Analyzing Algorithms 5/6: Choosing the Best Algorithm

Eenie Meenie Miney Mo

If you’ve stayed with me so far, you now hopefully have a solid understanding of function growth and asymptotic notation. But you still may be wondering how this is actually practical in the programming work you do every day. Being able to recognize and classify function growth will allow you to compare different algorithms to solve the same problem and identify which one is better. And as it is in the real world, when asked which algorithm is better, the answer is often “it depends.”

Scheduling Delima

For our first problem, let’s consider an event booking platform. Suppose we have a set of events that pertain to a particular venue, each with a start and end date. We want to write a function that will check to see if the venue is ever double booked. The element that can scale here is the number of events, so we’ll let the number of events be represented as n.

The naive approach:

public static bool HasConflicts(SchedulingEvent[] events)
{
    foreach (SchedulingEvent evt1 in events)
    {
        foreach (SchedulingEvent evt2 in events)
        {
            if (evt1 != evt2 && evt1.Start < evt2.End && evt1.End > evt2.Start)
            {
                return true;
            }
        }
    }

    return false;
}

Something similar to the above would be a naive approach. For each event we’ll need to perform a comparison to every other event. In the worst case, there are no conflicts and the if statement will be evaluated exactly n^2 times. Therefore, this solution has a time complexity is O(n^2). But can we do better?

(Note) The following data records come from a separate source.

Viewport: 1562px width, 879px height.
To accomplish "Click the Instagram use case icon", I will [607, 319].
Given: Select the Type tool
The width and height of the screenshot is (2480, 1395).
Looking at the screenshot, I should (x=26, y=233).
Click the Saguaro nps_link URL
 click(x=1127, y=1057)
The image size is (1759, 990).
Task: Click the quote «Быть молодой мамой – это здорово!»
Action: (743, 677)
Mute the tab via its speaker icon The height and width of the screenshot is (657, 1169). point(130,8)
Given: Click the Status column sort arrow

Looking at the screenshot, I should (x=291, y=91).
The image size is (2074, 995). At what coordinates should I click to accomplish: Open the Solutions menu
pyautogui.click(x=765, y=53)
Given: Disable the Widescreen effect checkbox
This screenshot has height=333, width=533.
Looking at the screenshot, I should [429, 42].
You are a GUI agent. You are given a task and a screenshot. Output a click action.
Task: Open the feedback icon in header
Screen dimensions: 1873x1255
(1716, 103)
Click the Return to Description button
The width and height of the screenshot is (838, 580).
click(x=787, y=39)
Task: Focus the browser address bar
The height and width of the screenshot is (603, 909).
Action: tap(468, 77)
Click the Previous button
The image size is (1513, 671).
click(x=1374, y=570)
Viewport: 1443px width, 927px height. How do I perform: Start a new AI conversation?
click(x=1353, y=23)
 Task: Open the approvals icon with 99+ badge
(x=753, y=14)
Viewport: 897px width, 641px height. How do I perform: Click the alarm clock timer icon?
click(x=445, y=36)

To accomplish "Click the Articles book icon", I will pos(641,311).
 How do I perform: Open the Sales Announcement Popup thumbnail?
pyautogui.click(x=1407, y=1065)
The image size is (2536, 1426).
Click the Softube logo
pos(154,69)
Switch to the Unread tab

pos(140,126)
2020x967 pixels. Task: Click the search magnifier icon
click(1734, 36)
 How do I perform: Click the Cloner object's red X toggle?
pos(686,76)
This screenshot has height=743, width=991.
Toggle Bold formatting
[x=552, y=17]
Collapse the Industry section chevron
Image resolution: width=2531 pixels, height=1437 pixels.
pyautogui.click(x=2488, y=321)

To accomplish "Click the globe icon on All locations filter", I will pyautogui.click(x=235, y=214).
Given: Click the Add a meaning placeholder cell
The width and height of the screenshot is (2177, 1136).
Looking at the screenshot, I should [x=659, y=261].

The sort and check approach:

public static bool HasConflicts(SchedulingEvent[] events)
{
    SchedulingEvent[] orderedEvents = events
        .OrderBy(evt => evt.Start)
        .ToArray();
    
    for (int i = 1; i < events.Length; i++)
    {
        if (orderedEvents[i].Start < orderedEvents[i - 1].End)
        {
            return true;
        }
    }

    return false;
}

This algorithm is much more efficient. First, we sort the events by start time. Then we simply ensure that one event ends before the next event starts. Sorting the events is O(n lg n) and, in the worst case scenario, the if statement will by evaluated exactly n-1 times. Therefore, this algorithm has a time complexity of O(n lg n) + O(n) = O(n lg n).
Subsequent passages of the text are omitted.